*What you should do*
Recast the rows between the line holding "Identify the location" and the line holding "recruit [443, 1003]", inclusive, as a JSON list of strings with one string per line and no blank lines. Leave the pictures out of the answer.

*Material shown*
***

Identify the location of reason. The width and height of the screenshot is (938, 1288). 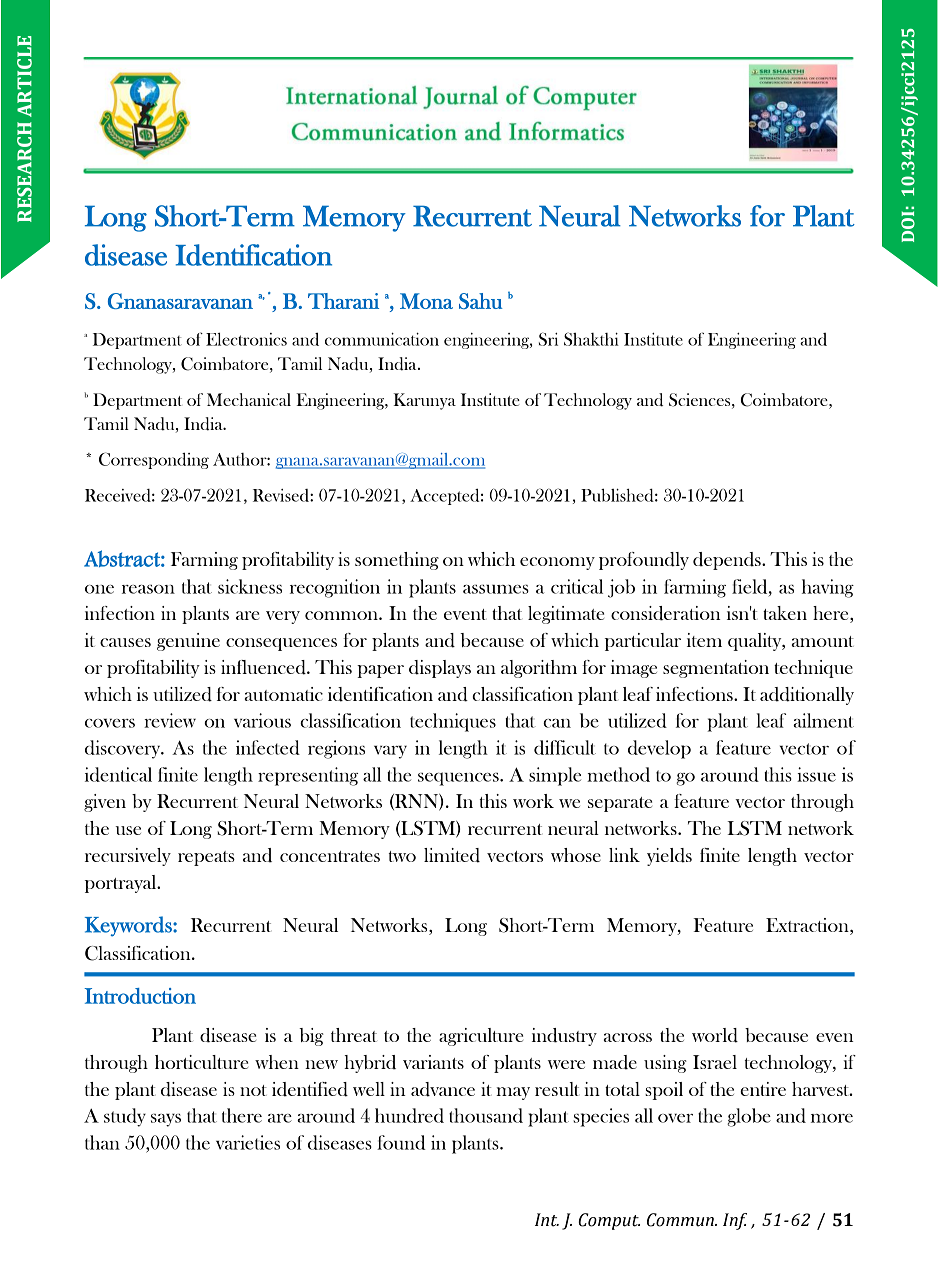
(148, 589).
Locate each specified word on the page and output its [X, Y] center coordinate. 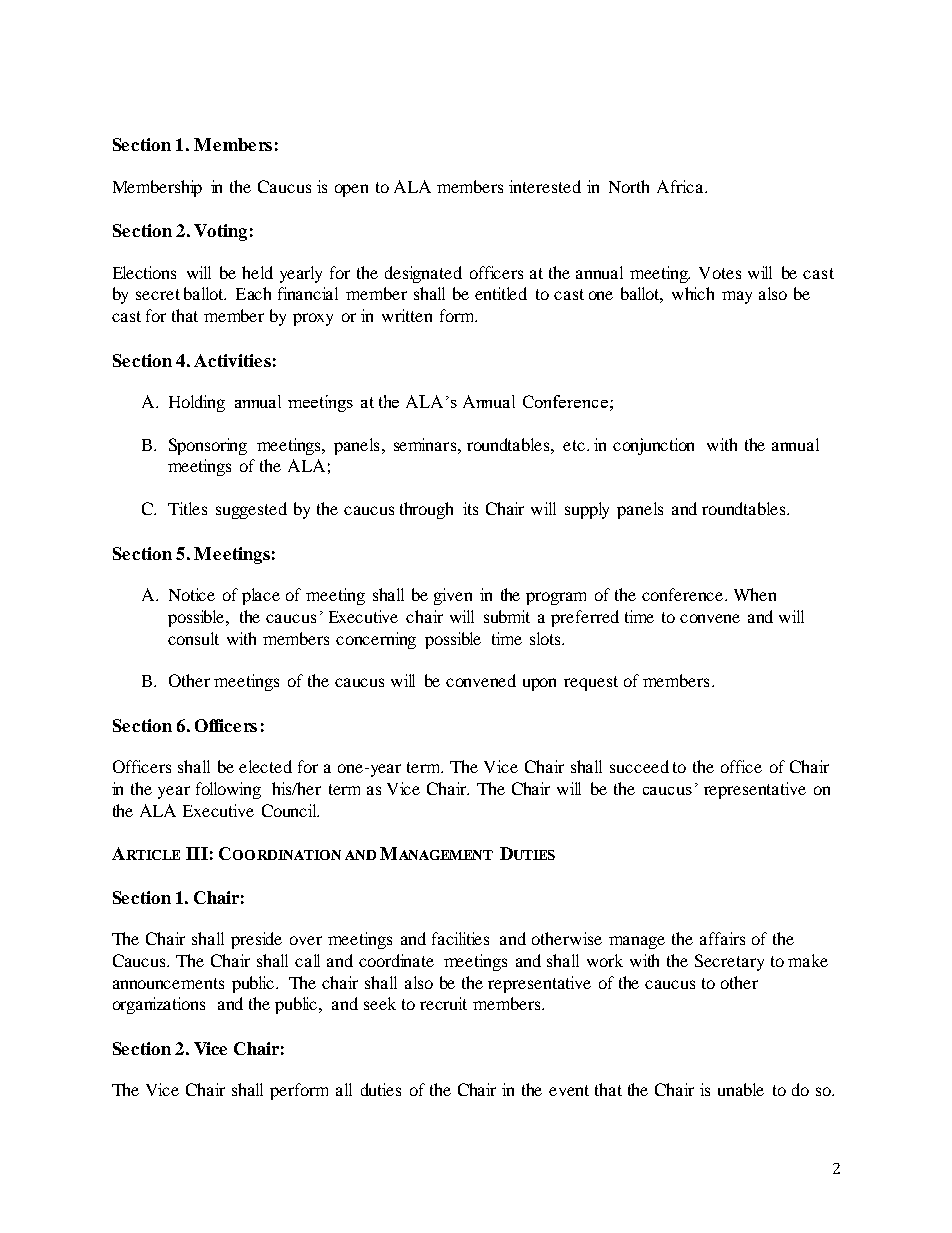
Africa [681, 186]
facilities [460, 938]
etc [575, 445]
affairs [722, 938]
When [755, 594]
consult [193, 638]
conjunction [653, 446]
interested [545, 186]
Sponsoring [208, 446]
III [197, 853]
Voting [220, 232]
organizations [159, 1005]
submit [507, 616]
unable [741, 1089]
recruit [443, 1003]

***

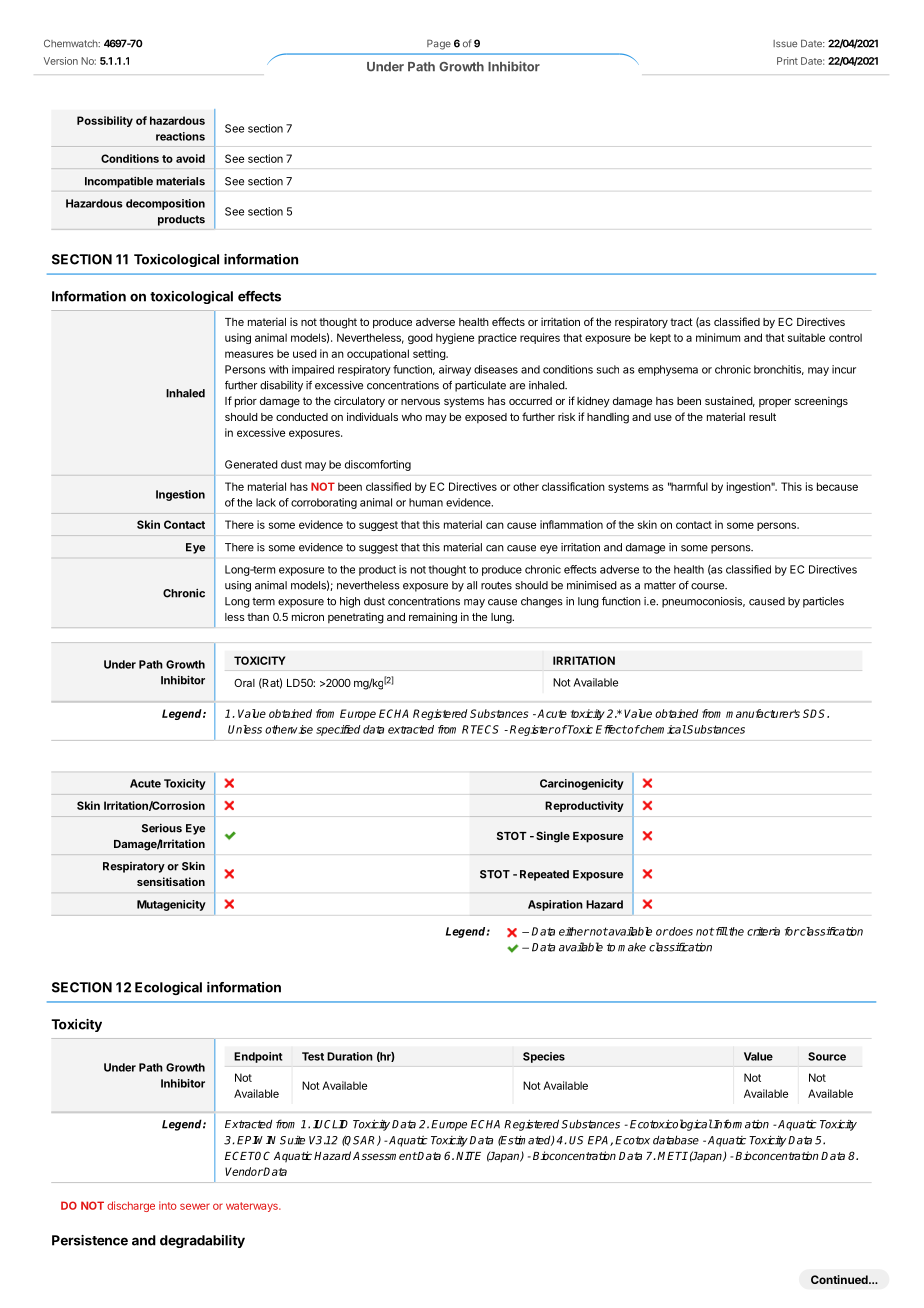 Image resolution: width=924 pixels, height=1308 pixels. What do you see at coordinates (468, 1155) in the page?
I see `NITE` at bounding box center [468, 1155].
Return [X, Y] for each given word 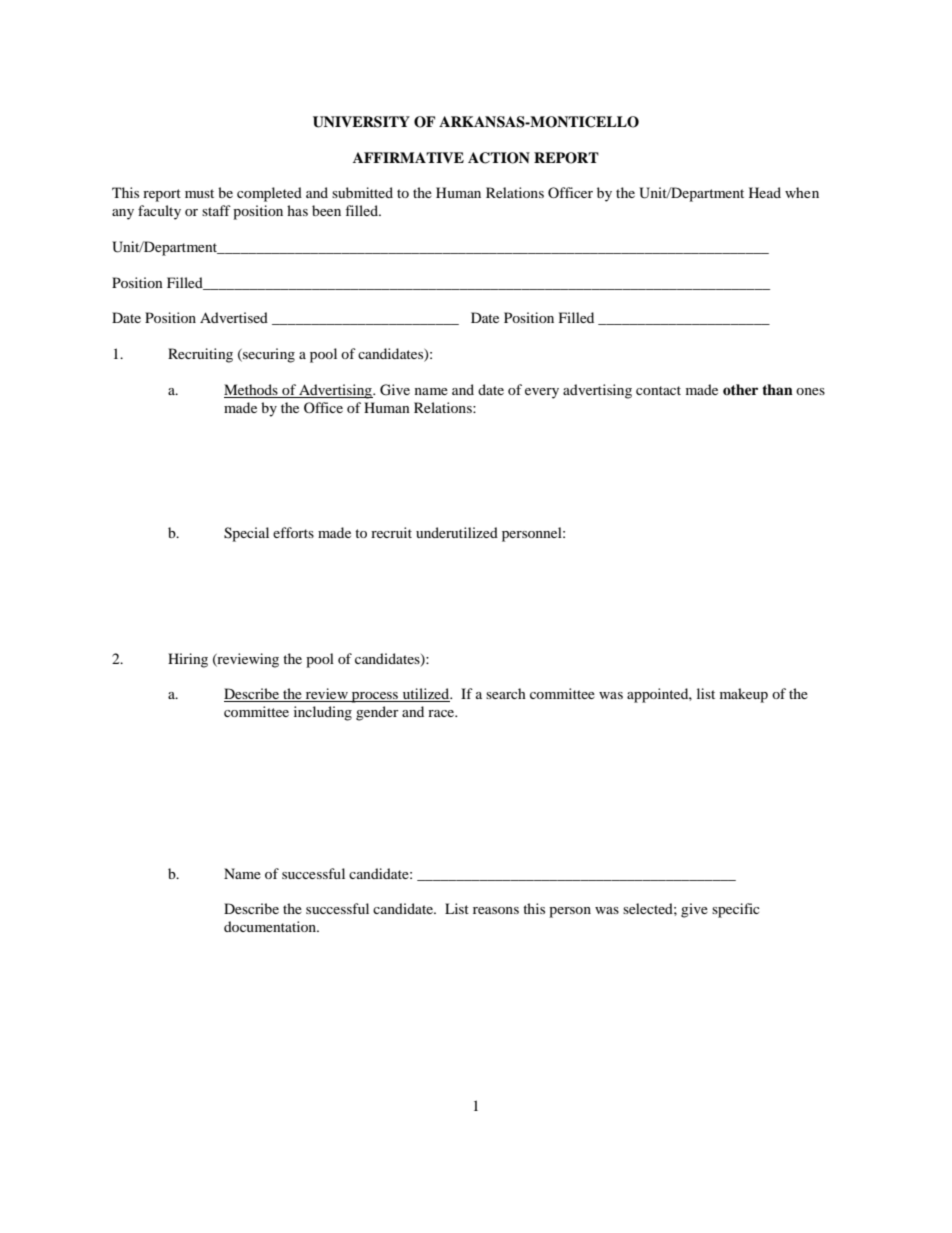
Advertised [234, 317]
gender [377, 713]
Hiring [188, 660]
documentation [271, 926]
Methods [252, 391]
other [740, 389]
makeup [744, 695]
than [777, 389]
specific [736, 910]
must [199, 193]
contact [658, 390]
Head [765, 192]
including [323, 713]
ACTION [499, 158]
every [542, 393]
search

***

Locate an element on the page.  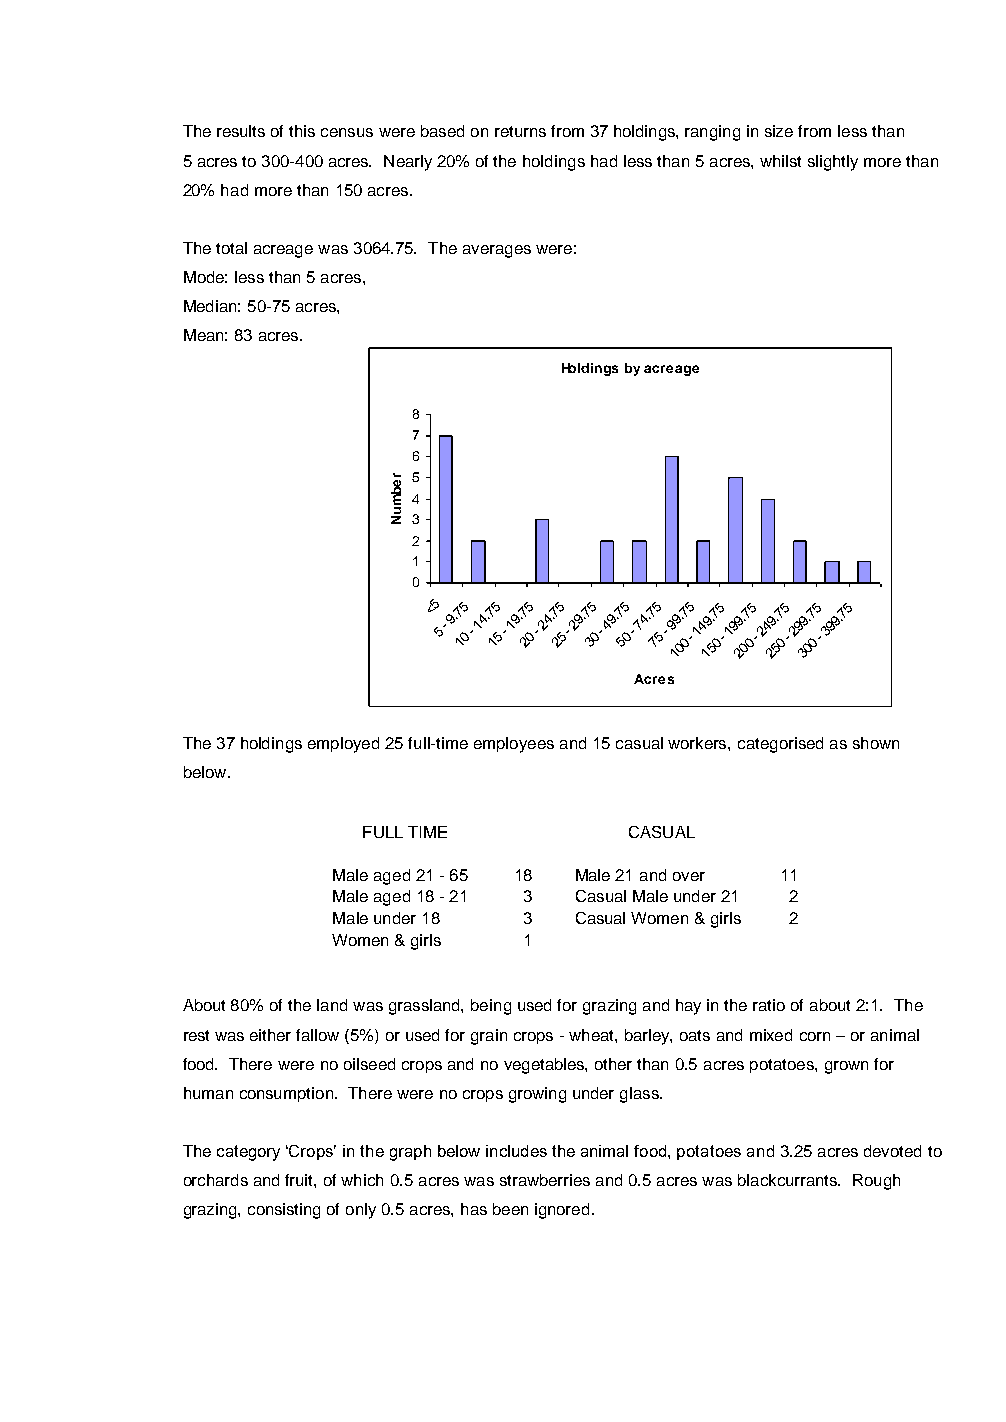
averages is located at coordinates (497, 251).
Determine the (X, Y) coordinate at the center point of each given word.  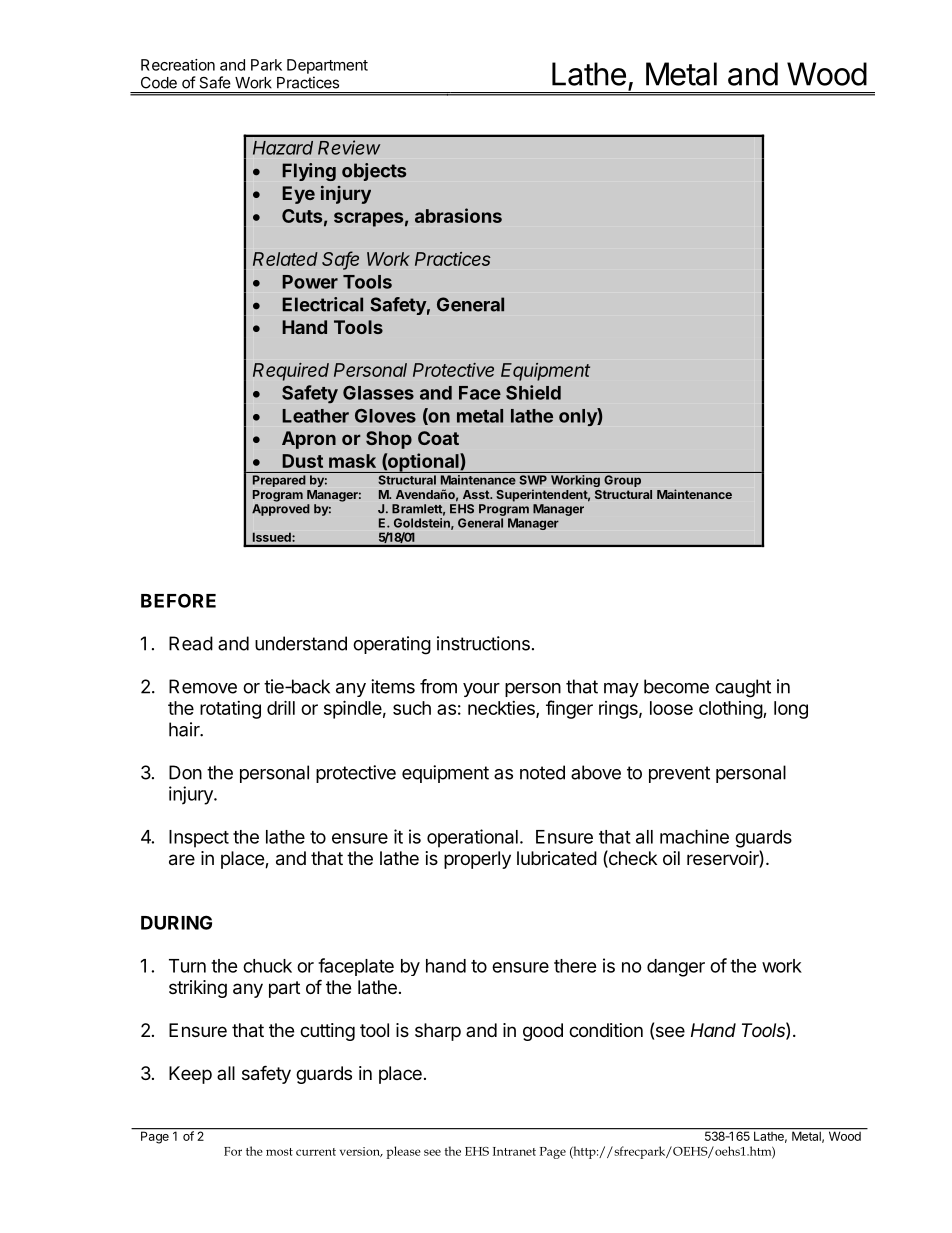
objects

***

*Written reply*
[
  "Identify the location of reason. The width and height of the screenshot is (938, 1288). ",
  "(148, 589).",
  "Locate each specified word on the page and output its [X, Y] center coordinate. ",
  "Africa [681, 186]",
  "facilities [460, 938]",
  "etc [575, 445]",
  "affairs [722, 938]",
  "When [755, 594]",
  "consult [193, 638]",
  "conjunction [653, 446]",
  "interested [545, 186]",
  "Sponsoring [208, 446]",
  "III [197, 853]",
  "Voting [220, 232]",
  "organizations [159, 1005]",
  "submit [507, 616]",
  "unable [741, 1089]",
  "recruit [443, 1003]"
]